Эти права Александра (аналогичные правам других монархов, во владениях которых находились приораты госпитальеров) также могли быть определены как протекторские. Вообще же исторически термин «протектор Ордена» в разных ситуациях трактовался по-разному. Александр I не вполне корректно смешивал в своих указах и манифестах обязывающее почетное звание протектора Державного ордена (дарованное иоаннитами его отцу и самовольно принятое им самим) со своими правами протектора орденских структур в России. Между тем эти два протекторских статуса глубоко различны. Первый из них никоим образом не являлся наследственным. Второй был унаследован Александром I от отца вместе с готовностью соблюдать конвенцию 1797 года и условия пожалования 29 ноября 1798 года. Так или иначе, протекторские полномочия Александр делегировал поручику (местоблюстителю) великого магистра бальи графу Н. И. Салтыкову.[52] Ему же было поручено управлять делами Российского некатолического приората.
Александр сохранил за собой и звание великого маршала, назначив бальи И. Л. Голенищева-Кутузова своим заместителем на этом посту.[53] Историки, приписывающие Александру I роль главы Ордена, упускают из виду то, что все сделанные им перестановки и назначения основывались на его приорских, маршальских и императорских полномочиях, а не на «волевом» взятии всей власти в свои руки.

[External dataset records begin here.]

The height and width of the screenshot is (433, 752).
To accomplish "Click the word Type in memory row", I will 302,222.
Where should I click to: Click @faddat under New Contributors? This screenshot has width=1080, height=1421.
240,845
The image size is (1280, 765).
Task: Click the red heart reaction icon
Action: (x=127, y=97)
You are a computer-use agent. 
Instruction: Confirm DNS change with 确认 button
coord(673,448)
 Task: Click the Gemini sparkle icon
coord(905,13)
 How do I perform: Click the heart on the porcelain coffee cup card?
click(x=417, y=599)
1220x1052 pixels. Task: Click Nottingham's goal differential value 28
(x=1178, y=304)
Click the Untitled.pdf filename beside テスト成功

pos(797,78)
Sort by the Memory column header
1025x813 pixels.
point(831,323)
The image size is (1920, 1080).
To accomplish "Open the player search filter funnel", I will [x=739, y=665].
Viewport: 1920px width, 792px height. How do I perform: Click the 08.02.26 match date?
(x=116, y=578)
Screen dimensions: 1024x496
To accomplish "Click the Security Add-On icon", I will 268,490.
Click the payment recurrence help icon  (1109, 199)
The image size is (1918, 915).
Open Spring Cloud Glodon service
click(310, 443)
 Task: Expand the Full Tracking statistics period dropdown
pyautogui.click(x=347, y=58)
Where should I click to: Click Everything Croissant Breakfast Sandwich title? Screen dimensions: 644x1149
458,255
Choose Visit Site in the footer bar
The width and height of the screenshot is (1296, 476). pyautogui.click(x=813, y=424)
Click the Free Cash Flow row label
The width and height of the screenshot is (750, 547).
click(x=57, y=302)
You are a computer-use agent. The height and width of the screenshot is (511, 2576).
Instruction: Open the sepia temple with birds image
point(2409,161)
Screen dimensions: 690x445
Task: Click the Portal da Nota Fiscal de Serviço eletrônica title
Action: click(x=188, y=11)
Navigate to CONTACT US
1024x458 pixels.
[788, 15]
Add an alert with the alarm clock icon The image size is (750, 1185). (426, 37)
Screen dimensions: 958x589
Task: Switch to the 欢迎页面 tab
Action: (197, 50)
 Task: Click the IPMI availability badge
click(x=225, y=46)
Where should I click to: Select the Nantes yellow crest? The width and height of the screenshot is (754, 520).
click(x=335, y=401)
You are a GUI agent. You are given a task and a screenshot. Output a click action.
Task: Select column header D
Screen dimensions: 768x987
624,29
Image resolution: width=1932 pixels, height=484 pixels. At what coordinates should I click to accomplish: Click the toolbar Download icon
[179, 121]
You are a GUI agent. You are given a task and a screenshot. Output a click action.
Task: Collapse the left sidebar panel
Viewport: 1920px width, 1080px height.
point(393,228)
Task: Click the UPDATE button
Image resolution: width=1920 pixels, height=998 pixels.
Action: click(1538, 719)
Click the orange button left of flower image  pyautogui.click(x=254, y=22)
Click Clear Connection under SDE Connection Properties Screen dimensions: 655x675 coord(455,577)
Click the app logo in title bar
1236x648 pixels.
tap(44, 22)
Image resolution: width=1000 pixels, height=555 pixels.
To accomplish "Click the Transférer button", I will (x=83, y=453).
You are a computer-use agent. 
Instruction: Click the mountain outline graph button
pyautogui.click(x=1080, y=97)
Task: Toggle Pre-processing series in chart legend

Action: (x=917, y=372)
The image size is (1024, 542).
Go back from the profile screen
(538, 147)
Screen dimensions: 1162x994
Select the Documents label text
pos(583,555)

Другие авторы, напротив, усматривают первый признак высочайшего неблаговоления к Ордену в том, что Александр провозгласил себя «лишь» протектором и не стал домогаться магистерства. В этом же духе рассматривается утверждение Александром I императорского титула (18 апреля 1801 года) и государственного герба (26 апреля) без каких-либо госпитальерских элементов. Но ни один акт не устанавливал потомственного права российских, монархов на какое-либо (тем паче главенствующее) место в Ордене. Должность главы мальтийских рыцарей оставалась выборной. К тому же члены орденской администрации (даже русские и православные) понимали, что повторять благочестивый трюк со стихийными выборами магистра (как это было в 1798 году) немыслимо; что члены западных приоратов не подадут голоса за некатолика, по крайней мере за второго некатолика подряд; что форсировать «экуменизацию» Ордена нельзя и апеллировать к этому процессу рано; и наконец, что передача магистерства от немонаха к немонаху, превратив исключение в норму, подорвала бы устои Ордена.
Летом 1801 года в составе Священного совета не было ни одного обетного рыцаря и только один католик-мирянин (бальи герцог де Серракаприола). Это не помешало совету на заседании 20 июля 1801 года со всей определенностью заявить о том, что Орден является религиозной организацией в юрисдикции Ватикана.
Немаловажно и то, что Священный совет 1801–1803 годов унаследовал от Павла I почтение к изначальным орденским традициям, но отнюдь не готовность к конфессиональным экспериментам.[54] Поэтому, стремясь восстановить легитимный режим в Ордене, члены совета с легкостью решали канонические проблемы, выводя Российский некатолический приорат на периферию госпитальерских организаций. 5 ноября 1802 года, в частности, совет принял решение, исключавшее приорат из сферы действия общеорденских статутов. Отныне эта ветвь орденской корпорации стала существовать на основании учреждающего акта 1798 года и отдельного регламента, который должен был быть одобрен императором.[55] По сути дела, это было реализацией описанного выше плана нунция Литты, но с одним существенным изъятием: приорат не был выделен из орденской структуры, из «тела» Ордена; реформа его внутренней организации не освободила рыцарей-некатоликов от послушания общеорденской иерархии — от подведомственности великому магистру, Священному совету, их представителям и так далее. Так, некатолический приорат не имел права самостоятельно решать вопросы о назначении командоров (даже на родовые командорства) и принимать в свой состав новых кавалеров.
Тяжелая политическая ситуация не позволяла собрать воедино рассеянных по Европе рыцарей для проведения генеральной ассамблеи, уполномоченной совершать избрание нового великого магистра. Признавая это, Священный совет предложил в порядке исключения упрощенную процедуру: приораты по всей Европе называют кандидатов на пост великого магистра, а окончательный выбор предоставляется папе римскому. Подчеркивалось, что кандидаты должны быть католиками и принадлежать к числу обетных рыцарей.